Google Cloud Platformは、省略して「GCP」と呼ばれるGoogleがクラウド上で提供しているサービスで、世界でもトップクラスのサービスを提供しているGoogleの社内で使用しているものと同じテクノロジーや、インフラを基盤とするクラウド環境の構成要素を各サービスとして提供しているところが特徴です。Google検索やGoogleマップなど、大量のデータやアクセス集中に耐えうる技術力と実績が、安定したインフラ環境であることを何よりも物語っています。また、問題視されやすいセキュリティについても、Googleが自社のソリューションを保護するために開発を重ねた技術を同じように利用できるため、強固なセキュリティ環境であることは言うまでもありません。GCPを利用することで、開発から実行までのプロセスを安全に、かつスピーディに進めることができます。

Oracle Cloud Infrastructure

Oracle Cloud Infrastructureは、Oracle社が提供するパブリッククラウドサービスで、50を超えるサービス群を統合しています。OCIはIaaSとPaaSの両方が提供されており、多種多様なサービスを利用できます。
お客様のデータセンター内に設置することも可能なので、クラウドサービスのために自社サーバーを構築する必要がありません。OCIはパブリッククラウドサービスですが、Oracle社のオンプレミス製品と同じ環境が用意されているのが特徴です。
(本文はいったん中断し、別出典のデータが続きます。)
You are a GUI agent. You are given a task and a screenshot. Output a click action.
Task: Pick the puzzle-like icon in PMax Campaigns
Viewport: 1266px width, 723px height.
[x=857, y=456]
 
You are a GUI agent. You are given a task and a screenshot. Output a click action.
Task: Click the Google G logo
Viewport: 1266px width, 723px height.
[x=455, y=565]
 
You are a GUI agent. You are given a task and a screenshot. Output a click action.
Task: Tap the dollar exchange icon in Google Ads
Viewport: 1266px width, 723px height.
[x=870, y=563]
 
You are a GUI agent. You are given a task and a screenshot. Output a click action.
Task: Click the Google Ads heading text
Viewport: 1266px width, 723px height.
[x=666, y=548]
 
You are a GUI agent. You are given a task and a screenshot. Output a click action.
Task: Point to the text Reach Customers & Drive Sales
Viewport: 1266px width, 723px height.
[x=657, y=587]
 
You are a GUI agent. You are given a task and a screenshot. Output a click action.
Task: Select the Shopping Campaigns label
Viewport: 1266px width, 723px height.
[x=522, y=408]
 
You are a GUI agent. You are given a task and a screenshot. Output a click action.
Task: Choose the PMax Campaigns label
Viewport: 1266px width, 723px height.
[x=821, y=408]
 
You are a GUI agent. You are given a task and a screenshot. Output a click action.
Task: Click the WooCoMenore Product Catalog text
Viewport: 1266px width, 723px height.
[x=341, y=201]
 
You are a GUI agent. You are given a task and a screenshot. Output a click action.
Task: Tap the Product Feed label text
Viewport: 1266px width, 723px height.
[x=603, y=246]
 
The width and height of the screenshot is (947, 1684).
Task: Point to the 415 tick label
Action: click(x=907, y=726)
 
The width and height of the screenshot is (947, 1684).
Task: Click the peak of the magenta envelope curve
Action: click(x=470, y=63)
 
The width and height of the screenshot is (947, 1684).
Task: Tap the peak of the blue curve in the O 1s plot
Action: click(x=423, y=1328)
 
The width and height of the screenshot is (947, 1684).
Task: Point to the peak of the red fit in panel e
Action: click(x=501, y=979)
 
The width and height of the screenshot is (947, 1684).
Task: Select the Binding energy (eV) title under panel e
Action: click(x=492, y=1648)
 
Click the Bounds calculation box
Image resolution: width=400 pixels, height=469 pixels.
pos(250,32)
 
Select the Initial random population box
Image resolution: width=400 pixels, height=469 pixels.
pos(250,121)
クラウドに移行する企業が増えていますが、Oracle社のオンプレミス製品ユーザーであればOCIのクラウドサービスに移行しても使い方が変わりません。スムーズに移行作業を完了できるため、元々Oracle社の製品を利用しているユーザーはOCIを導入すれば障害が少ない可能性が高いです。

まとめ

AWSは世界最大のシェアを誇るクラウドプラットフォームであり、クラウドサービスのスタンダードとも言える存在です。AWSは200以上のサービスの集合体であり、できることは多岐にわたります。クラウドエンジニアを目指すのであれば、まずAWSが大枠として何ができるかや、メリットとデメリットなどを把握しながら、分野に応じたスキルを磨いていく方法がおすすめです。